Exceptional size-dependent catalytic activity enhancement in the room-temperature hydrogen generation from formic acid over bimetallic nanoparticles supported by porous carbon

Abstract

In this work, we report a prominent size-dependent activity in the catalytic dehydrogenation of formic acid (HCOOH, FA) over carbon-supported AuPd alloy nanoparticles (NPs) directed by amino acids (lysine, serine and glutamic acid) with different isoelectric points. Through decreasing the average size of AuPd NPs from 12.8 ± 0.5 to 3.8 ± 0.5 nm using different amino acids as structure-directing agents, drastic activity enhancement in the generation of hydrogen without CO impurity from FA was observed, and the initial turnover frequency (TOF) value was enhanced from 14 to 718 h⁻¹ at 298 K, which was among the highest values for the reported heterogeneous catalysts for FA dehydrogenation under the same conditions.
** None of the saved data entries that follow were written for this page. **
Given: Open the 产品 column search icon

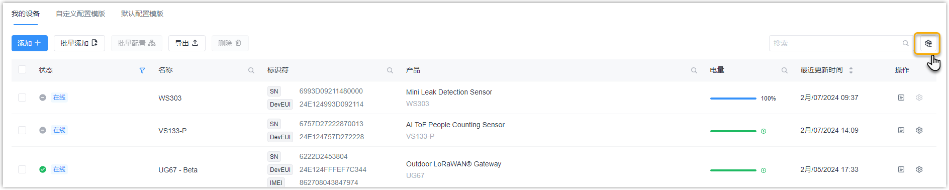Looking at the screenshot, I should point(694,71).
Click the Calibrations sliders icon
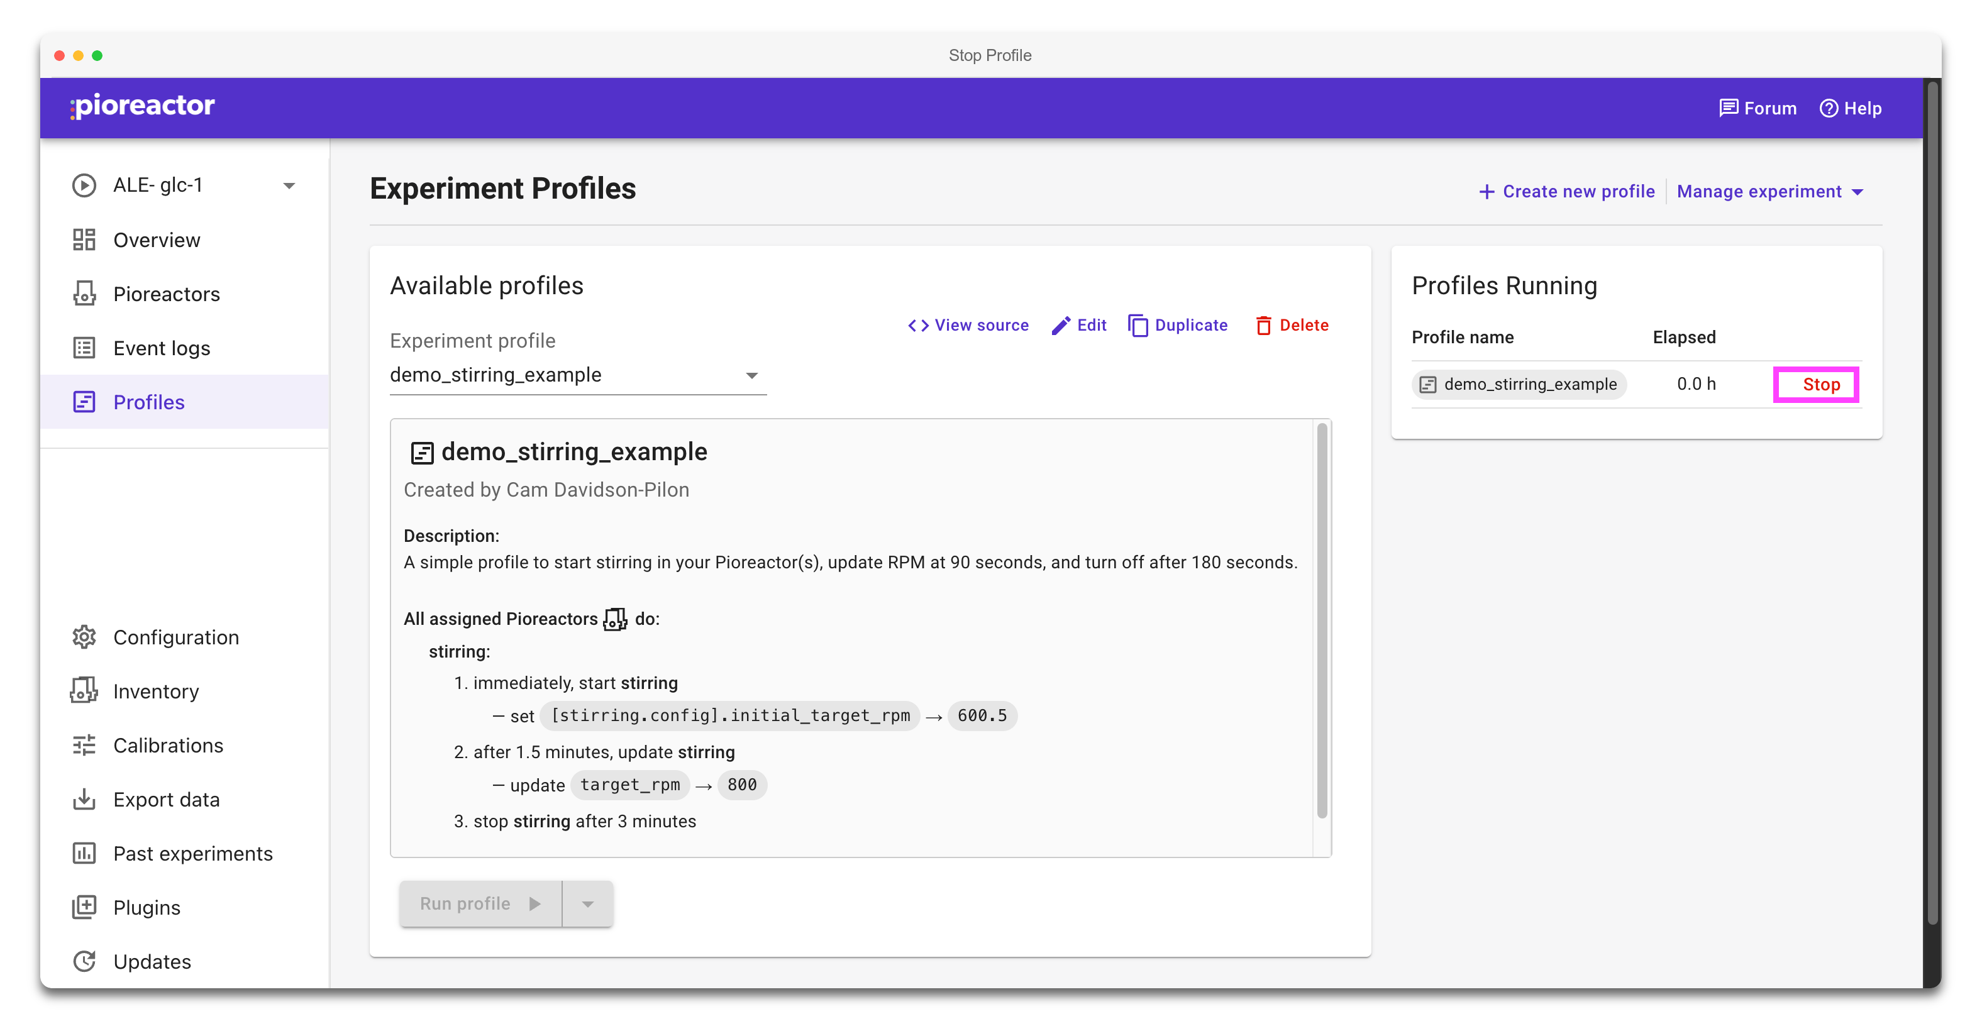Viewport: 1982px width, 1036px height. pos(84,745)
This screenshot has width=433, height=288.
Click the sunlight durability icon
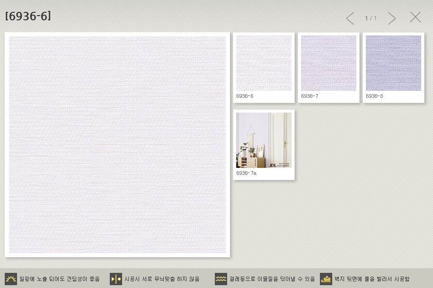(x=11, y=279)
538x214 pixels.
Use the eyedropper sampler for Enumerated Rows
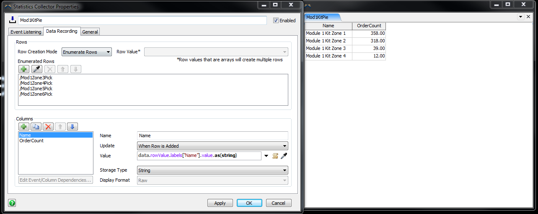point(37,69)
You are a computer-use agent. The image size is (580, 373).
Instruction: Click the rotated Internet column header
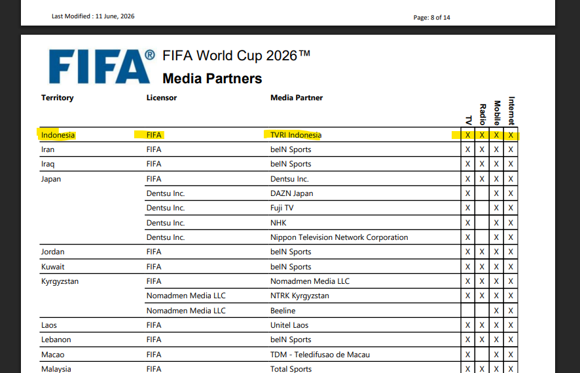511,111
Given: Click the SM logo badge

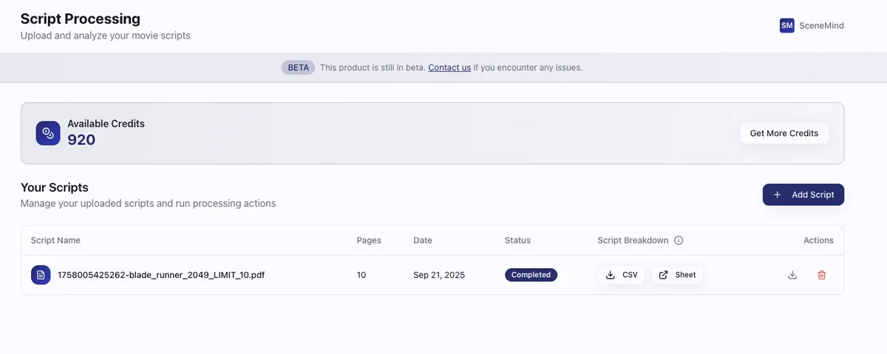Looking at the screenshot, I should coord(786,25).
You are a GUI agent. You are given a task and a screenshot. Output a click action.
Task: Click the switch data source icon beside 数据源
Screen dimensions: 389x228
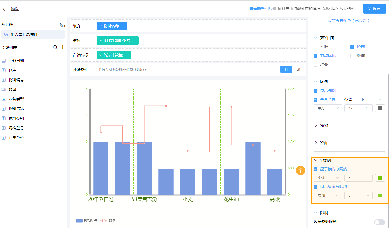coord(62,25)

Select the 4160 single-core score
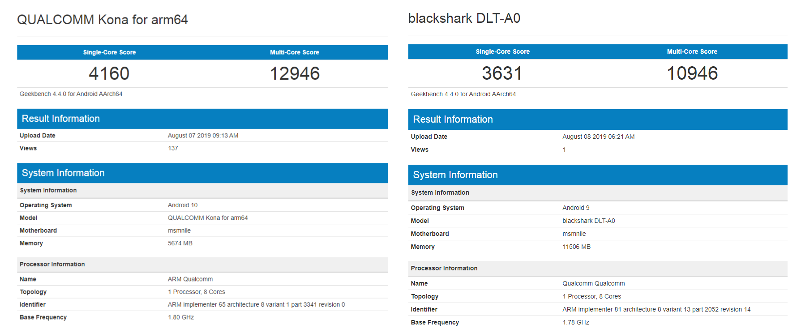coord(109,73)
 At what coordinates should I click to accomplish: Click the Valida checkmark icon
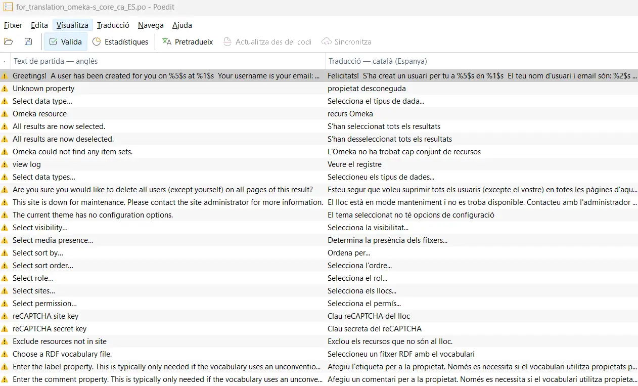coord(52,41)
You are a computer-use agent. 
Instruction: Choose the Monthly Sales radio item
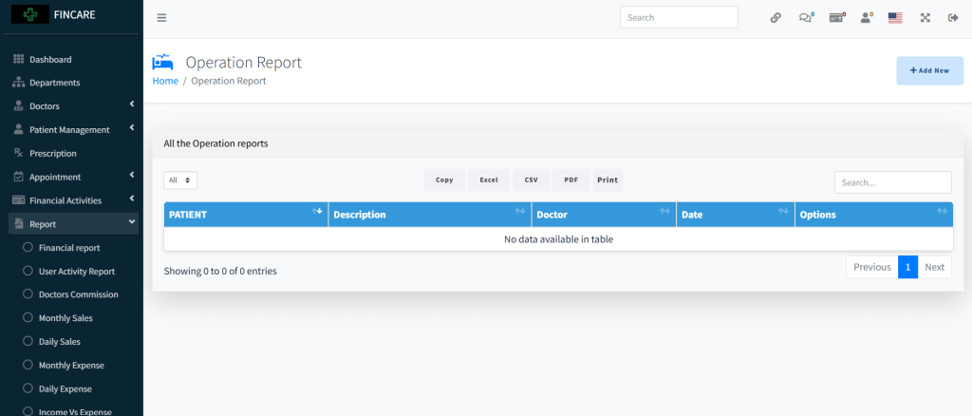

Through optimizing the molar ratio of Au/Pd and the metal loading in the catalysts, the initial TOF value for FA dehydrogenation was enhanced to 1153 h⁻¹ at 298 K. In addition, the catalyst with the smallest size of AuPd NPs gave an initial TOF value of 2972 h⁻¹ at 323 K with 100% H₂ selectivity, comparable to the values acquired from the most active homogeneous catalysts. The investigation of UV-vis spectroscopy showed that the reaction between mixed metal ions (Pd²⁺ and AuCl₄⁻) and the three amino acids before the reduction by NaBH₄ led to the formation of three different coordination complex intermediates, which induced the formation of different-sized AuPd alloy NPs featuring remarkably different catalytic performances for FA dehydrogenation.